私は医師の本名を知らないので、便宜上(心の中で)コウジと呼ぶことにした。
「痛かったらおっしゃってくださいね〜」
「ひぐっ!ぐぇぇ!がはぁっ!」
「あれ?痛いですか?麻酔打ちま〜す」
しかし、その麻酔も痛い。私は無神論者のくせに、心の中で経とマントラと聖書の言葉を唱え、とにかくありとあらゆる宇宙の神々に祈りを捧げ、落ち着こうとした。
「奥のほう殺菌しま〜す」
「ひぐっ!ぐぇぇ!がはぁっ!」
「あれ?まだ痛い?これ以上麻酔打つと危険ですから、抗生物質投与して様子見ますね〜」
最初からそうしろよ、と心の中で毒づきながら、なんとか痛みに耐えた私は、よろよろと家にたどり着いた。また来週、あの拷問に耐えねばならぬ。
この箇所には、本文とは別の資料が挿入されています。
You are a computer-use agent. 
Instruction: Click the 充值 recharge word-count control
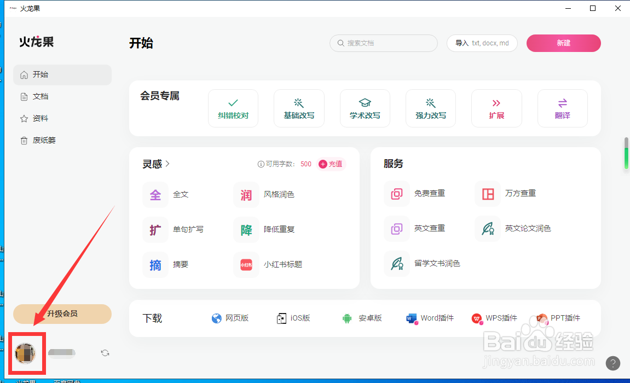pyautogui.click(x=331, y=164)
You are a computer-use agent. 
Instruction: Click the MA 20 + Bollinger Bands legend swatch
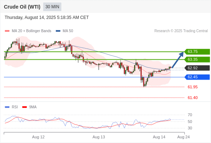[x=7, y=31]
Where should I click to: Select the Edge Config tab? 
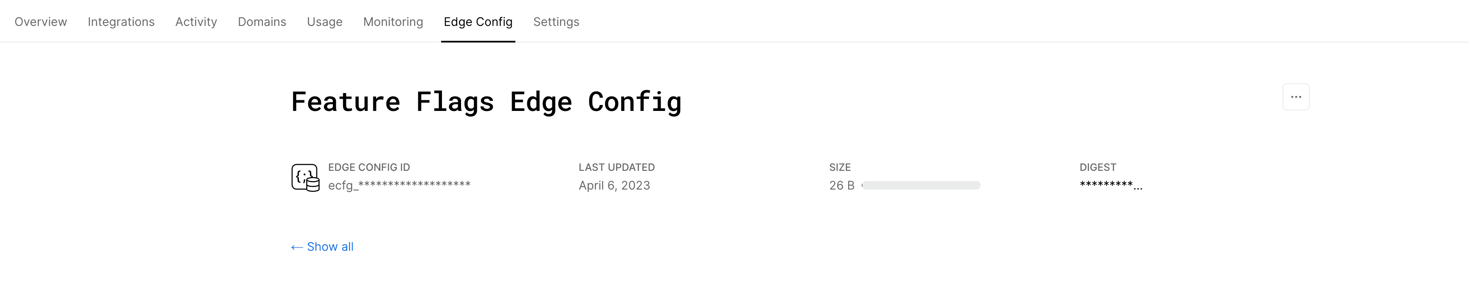click(478, 22)
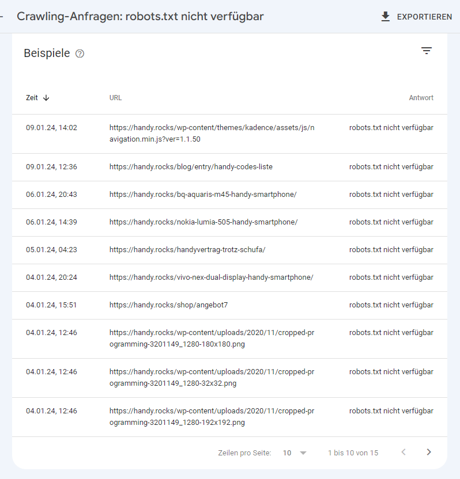460x479 pixels.
Task: Go to previous page of results
Action: (x=404, y=453)
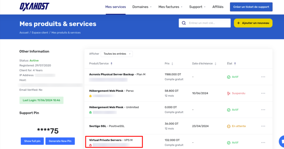
Task: Click the search magnifier icon
Action: 184,23
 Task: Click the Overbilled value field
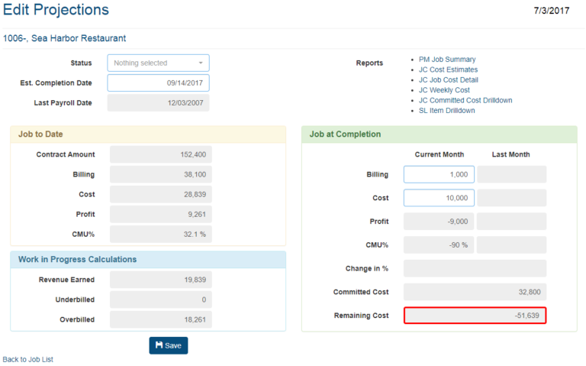(x=160, y=319)
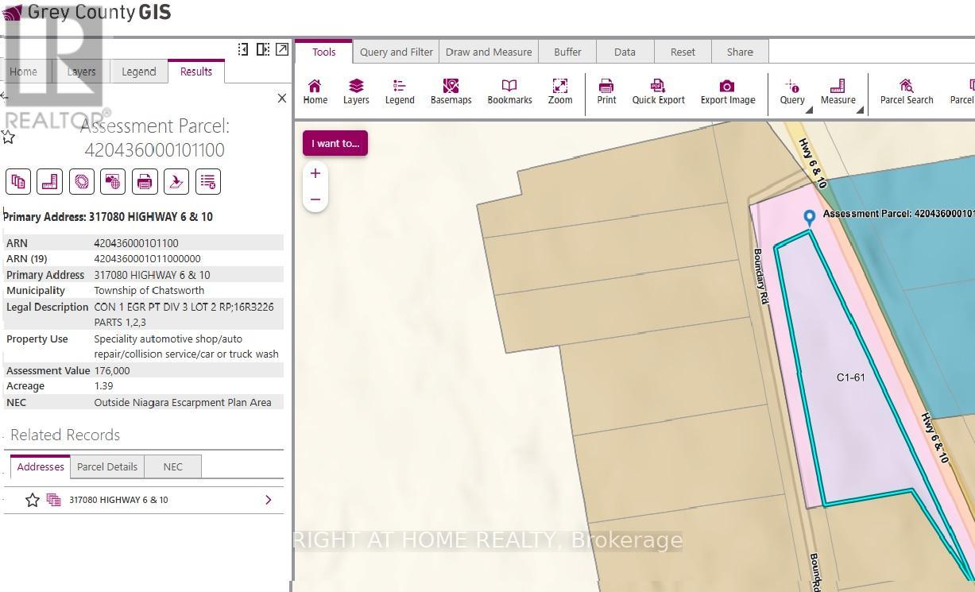The image size is (975, 592).
Task: Expand the Query tool dropdown
Action: tap(809, 110)
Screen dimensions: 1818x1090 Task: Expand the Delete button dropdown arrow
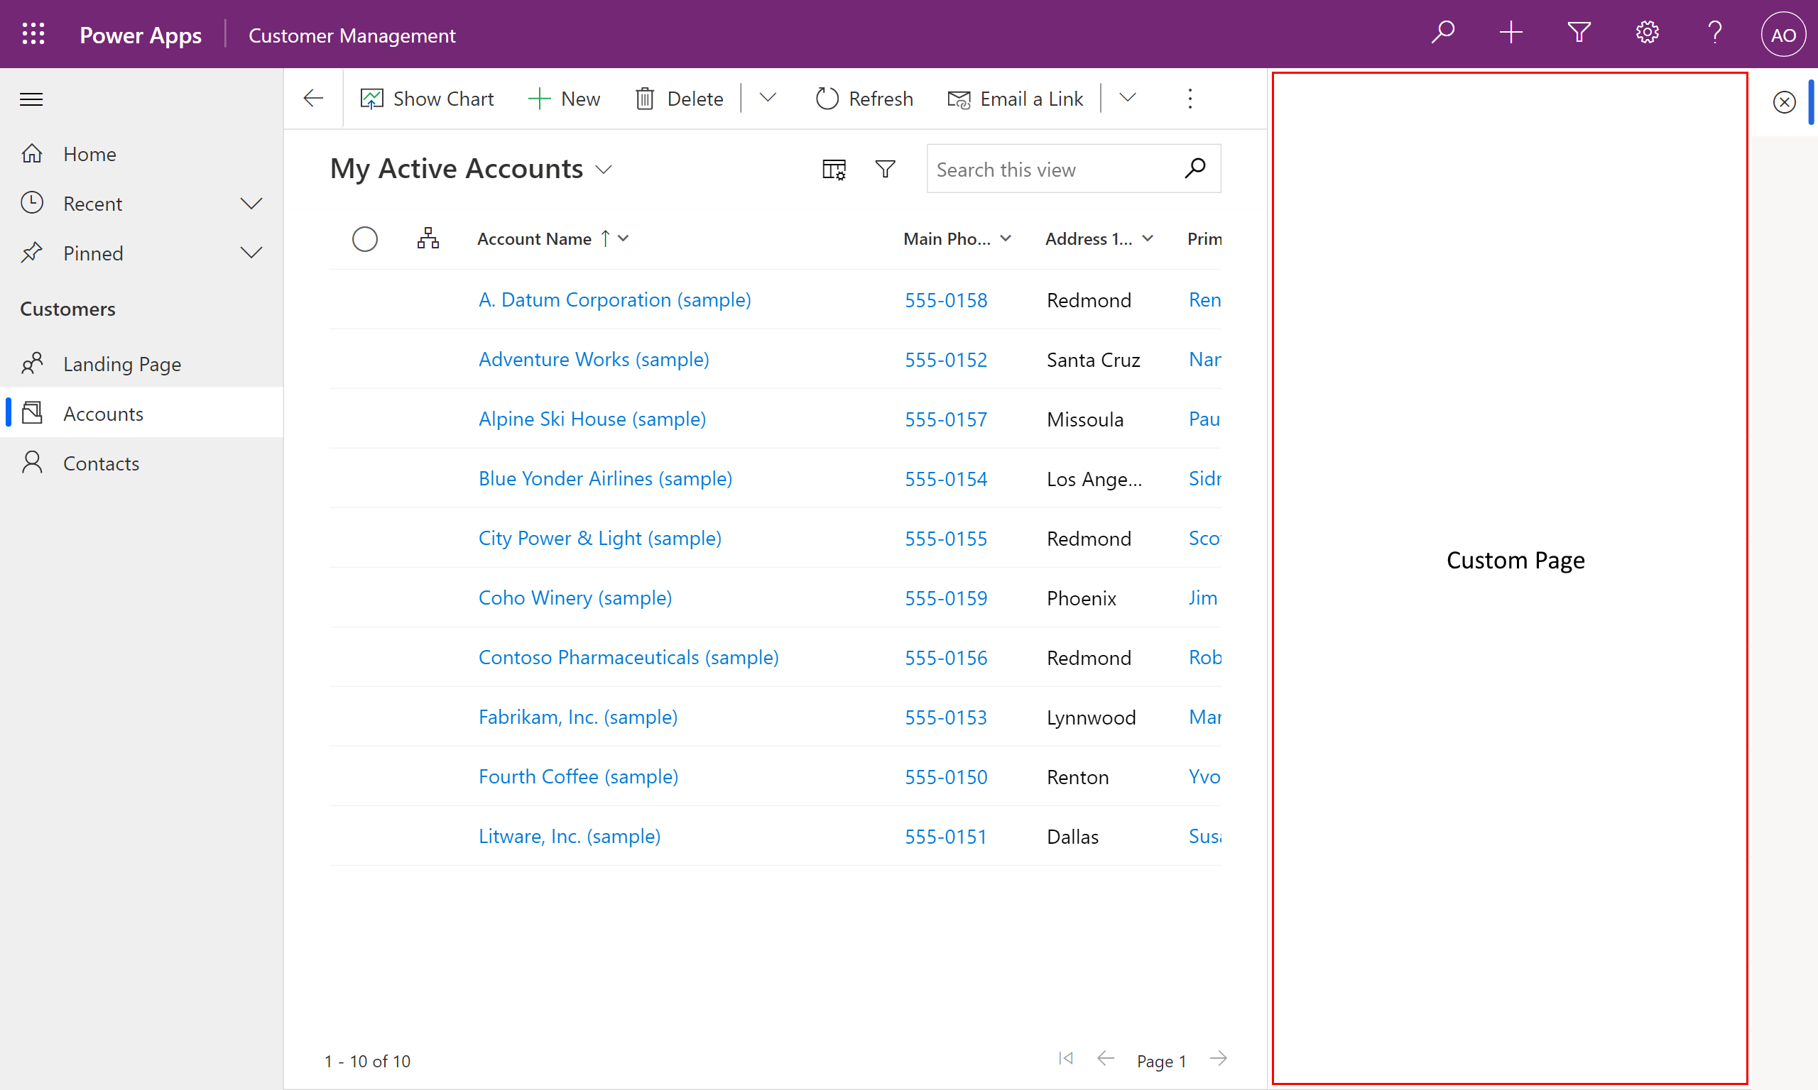coord(769,98)
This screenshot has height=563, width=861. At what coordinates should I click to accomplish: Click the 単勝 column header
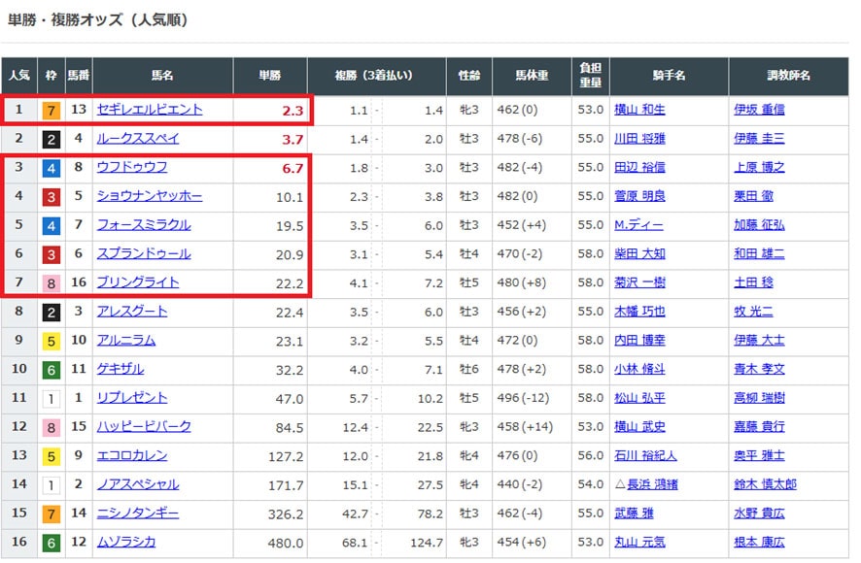270,76
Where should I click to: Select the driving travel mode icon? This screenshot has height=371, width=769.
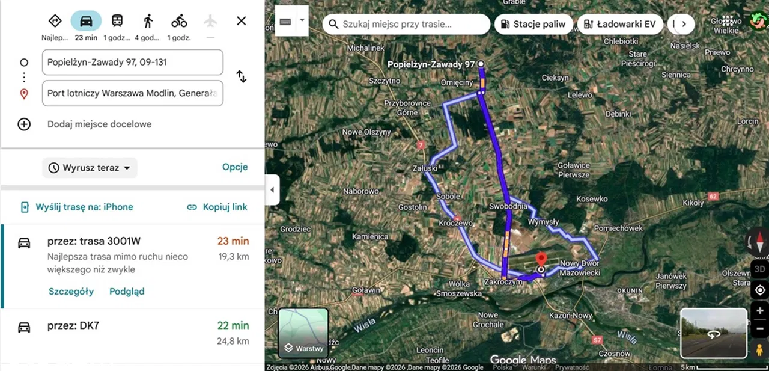(86, 21)
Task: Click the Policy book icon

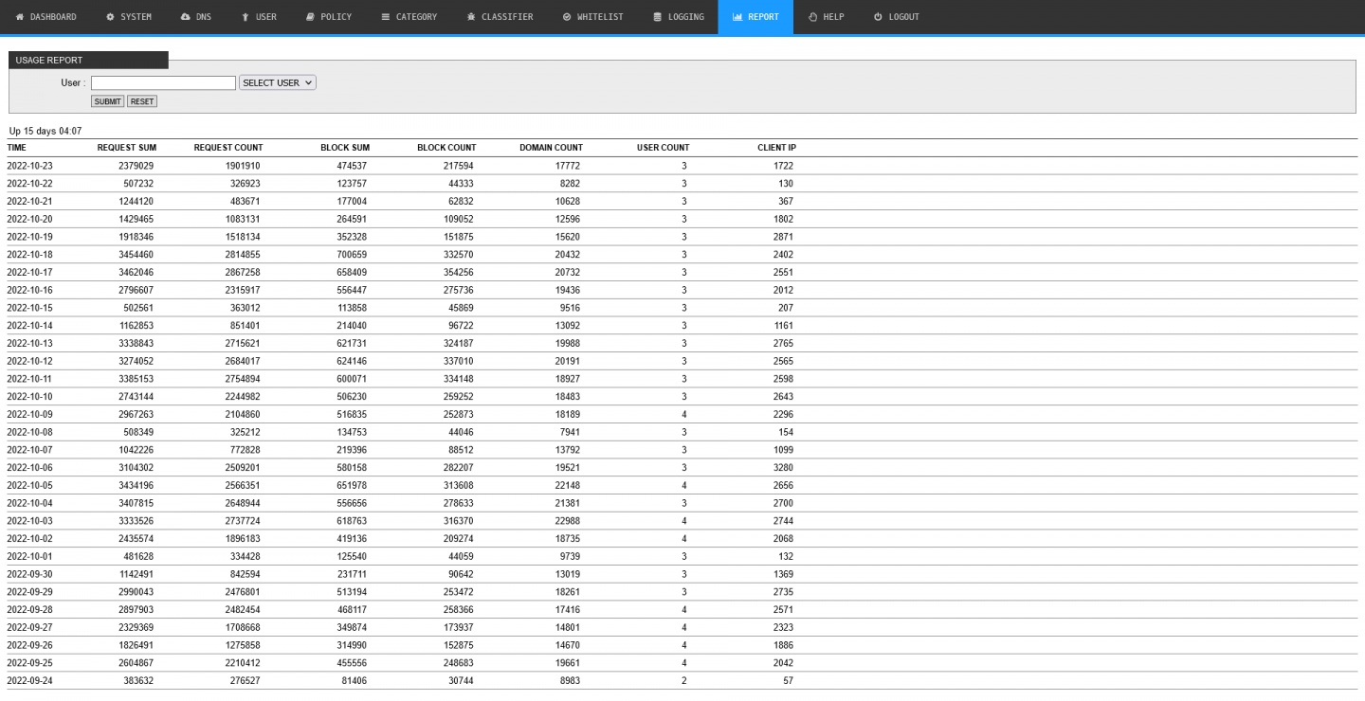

しかも先生は「揺り返しで今夜辺り腫れて痛いかもですね〜Hahaha」と悪魔のように笑っていた。
歯医者とはドSな人間が多いのかもしれない。
私は悲しみに打ちひしがれ、麻酔で顔の右半分を痺れさせながら、うかつに飲み物を口に含む。
して、当然、痺れた口からマーライオンの如く液体を吹き出すのであった。